Сквозь решетку вверху долго не удавалось пробросить лишь голову, но крыса
справилась наконец и с этим. Тело наощупь долго искало ее и вряд ли бы
нашло, если бы голова, хлопая ушами, словно плавниками, сама не подгребла
поближе прямо в руки.
Часовой мирно посапывал в уголке. Он не услышал ни лязга засова, ни
пыхтенья Буратино, который сбросил в зиндан свернутую кольцом веревку. И
очнулся только тогда, когда гигантская белая крыса взяла его за шкирки. Но
было поздно.
- Я не вижу ключей, - сказал Буратино, шаря глазами по столу и по
стенкам.
- Здесь другая система, - успокоил его крысиный лев. - Металлический
наконечник на хвосте - это и есть ключ. У каждого агента тот ключ, который
нужен ему по месту службы. Очень удобно: потеря или передача исключается.
Разве что вместе с жизнью, - кровожадно блеснули его глаза. - Выбирай,
коллега: либо я лишаю тебя жизни, либо ты сам лишаешь себя хвоста.
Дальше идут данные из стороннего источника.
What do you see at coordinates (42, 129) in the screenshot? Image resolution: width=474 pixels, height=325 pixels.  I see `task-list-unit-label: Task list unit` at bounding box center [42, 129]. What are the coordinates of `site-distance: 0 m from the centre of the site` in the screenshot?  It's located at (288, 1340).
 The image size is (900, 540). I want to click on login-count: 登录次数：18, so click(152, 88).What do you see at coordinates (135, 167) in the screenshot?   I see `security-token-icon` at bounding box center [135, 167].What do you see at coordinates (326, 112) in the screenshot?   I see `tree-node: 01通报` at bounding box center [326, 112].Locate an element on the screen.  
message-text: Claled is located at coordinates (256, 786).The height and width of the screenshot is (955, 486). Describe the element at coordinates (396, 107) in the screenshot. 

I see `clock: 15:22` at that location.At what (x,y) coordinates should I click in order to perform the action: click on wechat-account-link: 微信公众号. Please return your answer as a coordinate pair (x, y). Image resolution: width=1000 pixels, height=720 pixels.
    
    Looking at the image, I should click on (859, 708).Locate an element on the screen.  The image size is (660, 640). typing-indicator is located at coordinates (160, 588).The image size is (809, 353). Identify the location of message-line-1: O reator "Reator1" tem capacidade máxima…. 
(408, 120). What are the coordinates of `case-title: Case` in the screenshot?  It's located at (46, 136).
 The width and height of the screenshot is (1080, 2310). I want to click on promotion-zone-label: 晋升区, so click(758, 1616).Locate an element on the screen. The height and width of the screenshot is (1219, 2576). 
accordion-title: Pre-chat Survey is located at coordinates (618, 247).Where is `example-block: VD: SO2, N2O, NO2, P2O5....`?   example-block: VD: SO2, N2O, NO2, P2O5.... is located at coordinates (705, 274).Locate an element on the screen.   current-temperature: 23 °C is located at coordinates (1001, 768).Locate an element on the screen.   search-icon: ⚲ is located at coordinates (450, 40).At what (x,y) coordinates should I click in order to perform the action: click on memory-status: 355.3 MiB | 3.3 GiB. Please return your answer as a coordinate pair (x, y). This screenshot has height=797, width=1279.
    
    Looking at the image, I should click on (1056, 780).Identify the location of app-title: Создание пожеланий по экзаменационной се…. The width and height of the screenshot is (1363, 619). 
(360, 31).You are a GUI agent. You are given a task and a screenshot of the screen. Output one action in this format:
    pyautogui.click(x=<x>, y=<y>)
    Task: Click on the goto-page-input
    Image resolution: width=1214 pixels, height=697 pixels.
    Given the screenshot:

Охранник мелко задрожал, и... хвост сам от него отскочил, будто
принадлежал не крысе, а ящерице, которая всегда отбрасывает свой хвост в
минуту опасности.
- Вот и хорошо, - сказал крысиный лев и погладил тюремщика по голове.
- Дальше мы и без тебя справимся.
Тюремщик заплакал.
Крысиный лев вставил хвост в замочную скважину, и дверь отворилась.
- С ним надо что-то сделать, - указал Буратино на рыдающего
надзирателя. - Он побежит и выдаст нас.
- Это уже не наши хлопоты, - отмахнулся крысиный лев. - Без хвоста он
никуда не побежит: его загрызут свои же. По крысиному обычаю.
Отобрав у надзирателя форму, беглецы двинулись дальше.